Company CTO Shay Banon says ElasticSearch solves a real problem around search and discovery for companies  and that’s why so many companies are using it. He pointed out that it’s hard to find a social analytics company not using ElasticSearch under the hood and that Cisco just announced a network monitoring and security product based on ElasticSearch, as just a couple of examples.

One company using ElasticSearch is Nuxeo, an open source content management platform. Company CEO Eric Barroca, says his company started embedding ElasticSearch in the platform because it offered so many advantages. “First of all,” he said, ‘it offers super impressive performance and the ability to easily embed search as a service,” something that’s critical for his company’s product. He said it also enables his company to automate search and connect to it easily through the ElasticSearch API.

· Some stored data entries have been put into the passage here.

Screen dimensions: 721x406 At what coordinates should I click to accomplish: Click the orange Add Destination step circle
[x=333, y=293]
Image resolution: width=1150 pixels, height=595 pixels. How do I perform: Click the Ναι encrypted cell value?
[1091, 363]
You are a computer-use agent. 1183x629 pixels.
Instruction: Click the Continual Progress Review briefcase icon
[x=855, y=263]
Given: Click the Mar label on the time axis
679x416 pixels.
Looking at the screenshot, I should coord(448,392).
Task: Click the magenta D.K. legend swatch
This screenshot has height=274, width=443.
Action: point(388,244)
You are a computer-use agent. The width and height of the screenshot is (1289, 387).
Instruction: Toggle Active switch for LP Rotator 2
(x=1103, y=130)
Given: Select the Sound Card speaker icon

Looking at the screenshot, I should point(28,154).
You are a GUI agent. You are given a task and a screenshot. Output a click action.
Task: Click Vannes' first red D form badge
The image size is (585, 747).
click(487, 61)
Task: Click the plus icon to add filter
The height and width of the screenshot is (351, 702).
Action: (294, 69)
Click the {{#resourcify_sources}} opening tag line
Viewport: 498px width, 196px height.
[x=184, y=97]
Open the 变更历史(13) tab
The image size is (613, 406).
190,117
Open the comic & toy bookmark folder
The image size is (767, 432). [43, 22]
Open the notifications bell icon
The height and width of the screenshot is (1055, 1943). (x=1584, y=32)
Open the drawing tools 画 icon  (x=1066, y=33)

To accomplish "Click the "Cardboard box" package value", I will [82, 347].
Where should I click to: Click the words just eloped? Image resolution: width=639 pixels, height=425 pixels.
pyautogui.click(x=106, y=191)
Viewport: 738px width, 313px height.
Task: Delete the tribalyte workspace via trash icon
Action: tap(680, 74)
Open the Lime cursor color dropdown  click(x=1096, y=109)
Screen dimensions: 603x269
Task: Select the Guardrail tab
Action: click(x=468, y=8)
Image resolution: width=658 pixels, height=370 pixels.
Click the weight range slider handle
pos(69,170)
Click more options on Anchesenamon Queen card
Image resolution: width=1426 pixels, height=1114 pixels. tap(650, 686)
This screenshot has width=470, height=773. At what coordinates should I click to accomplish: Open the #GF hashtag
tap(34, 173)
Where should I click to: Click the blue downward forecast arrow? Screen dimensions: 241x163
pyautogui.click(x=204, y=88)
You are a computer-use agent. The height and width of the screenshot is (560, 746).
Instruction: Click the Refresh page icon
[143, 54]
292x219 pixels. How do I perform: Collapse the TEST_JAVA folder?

“ElasticSearch provides a massive performance boost on complex queries, and it’s blazingly fast,” he said. He was also impressed with its ability to take a query and aggregate a large set of results.

In fact, Banon explained that’s really ElasticSearch’s strength, the ability to query across huge stores of data and pull out results, then display them in ways that provide insight into the data. He offered Twitter as an example of how this could work.

Suppose you wanted to search for information about the 2012 election, you might search for Obama, Romney and Ohio. What you might not know, Banon explained, is that each tweet has about 100-150 attributes in metadata around it. When a person does a query in a data set as large as Twitter, it could come back with a million results or more.

As Barroca said, ElasticSearch doesn’t just give you a bunch of results, it aggregates them for you. Banon says there are sister products to the main search tool like Kibana, a visualization tool that lets you see the data in different ways such as a graph or histogram showing the number of hits per day or other pieces of data that breaks down the results in ways that make it more meaningful for a user.

Banon said this addressed a real pain point for enterprise searchers: Once you find the data, how do you make sense of it?

The company plans to use the infusion of cash to continue to build out its operation in the US, Europe and Asia to give it coverage wherever it has a user base. Schuurman says, Japan is one of the fastest growing markets right now.

As part of the funding deal, NEA General Partner Harry Weller will get a seat on the ElasticSearch Board of Directors.